Since March 2020,when coronavirus first gripped the country, the doors to hundreds of Breast Cancer Now’s community support events have had to close.
“Breast cancer hasn’t stopped for the pandemic."
Researchers were kept out of their laboratories for 100 days or more and the charity says this has taken away vital lifelines from people that need them, and research is at risk of slowing.
Summer Kendrick, Wear It Pink manager at Breast Cancer Now, said:"The pandemic has had a huge impact on Breast Cancer Now’s ability to deliver the progress and support that people affected by breast cancer rely on us for now more than ever.
“Breast cancer hasn’t stopped for the pandemic.

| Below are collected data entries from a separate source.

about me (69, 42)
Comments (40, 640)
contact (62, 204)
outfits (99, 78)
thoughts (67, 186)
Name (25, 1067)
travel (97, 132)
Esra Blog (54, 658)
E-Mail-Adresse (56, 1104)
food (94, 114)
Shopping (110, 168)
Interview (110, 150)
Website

"Over the past year people have been diagnosed with the disease at a time when everything from treatment to screenings have been disrupted, making the support that we provide, and the hope our research generates, a vital lifeline."
Breast cancer is the UK’s most common cancer, with around 55,000 women and 370 men being diagnosed each year.
An estimated 600,000 people in the UK are alive after a diagnosis and one in seven women will develop the disease in their lifetime.
Around 11,500 women and 80 men still die from it every year in the UK, with hundreds of thousands more living with the long-term physical and emotional impacts.